Another new book in the former native speaker's library

Christina Yi, Andre Haag, and Catherine Ryu, eds. Passing, Posing, Persuasion: Cultural Production and Coloniality in Japan's East Asian Empire, University of Hawai'i Press, 2023.

This book showed up out of the middle of nowhere. I saw that there was an interview with the editors on the New Books Network, but before listening to the interview, I ordered the book. (To be honest, I still haven't listened to the interview. But I'll get around to it sooner or later!)

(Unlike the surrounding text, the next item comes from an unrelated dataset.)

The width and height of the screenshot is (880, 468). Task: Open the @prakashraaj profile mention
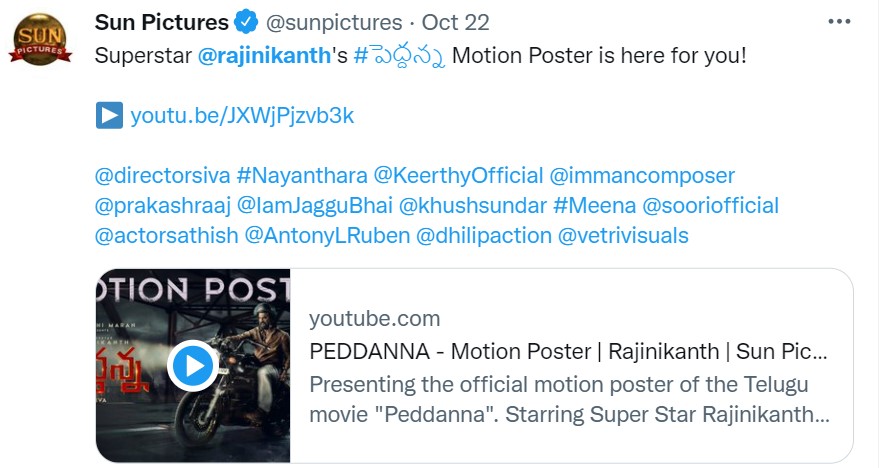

In my somewhat foggy state of mind, I think I was attracted to the word "persuasion" in the title and the term "pan-Asian rhetoric" in the book's summary. Paging through the book, I was surprised to see a chapter on Li Xianglan (李香蘭), who is also known as Yamaguchi Yoshiko (山口 淑子) or Shirley Yamaguchi. Yamaguchi was someone I had forgotten that I had heard of before--the other day I stumbled onto her movie, China Nights (支那の夜」), also known as Shanghai Nights (「上海之夜」) on YouTube. I ended up watching the whole movie even though it was 98% Japanese with no subtitles. (Needless to say, I didn't get a lot out of the dialogue.) The Wikipedia article about Li Xianglan (zh) reminded me that she had also played an Indigenous girl in a movie made in Taiwan called Sayon's Bell (「サヨンの鐘」). A 2011 post by Darryl Sterk from the anthropological blog Savage Minds introduces a recent "anti-aboriginal romance film" named Finding Sayun (【不一樣的月光:尋找沙韻】) that critiques the representation of Indigenous people in the original film.* 

Anyway, I'm looking forward to reading that chapter to find out more about Yamaguchi and Sayon's Bell, which I've also found a copy of on YouTube: 


I also found this 10-minute preview of Finding Sayun


* I think my title punctuation is a mess in this paragraph--apologies!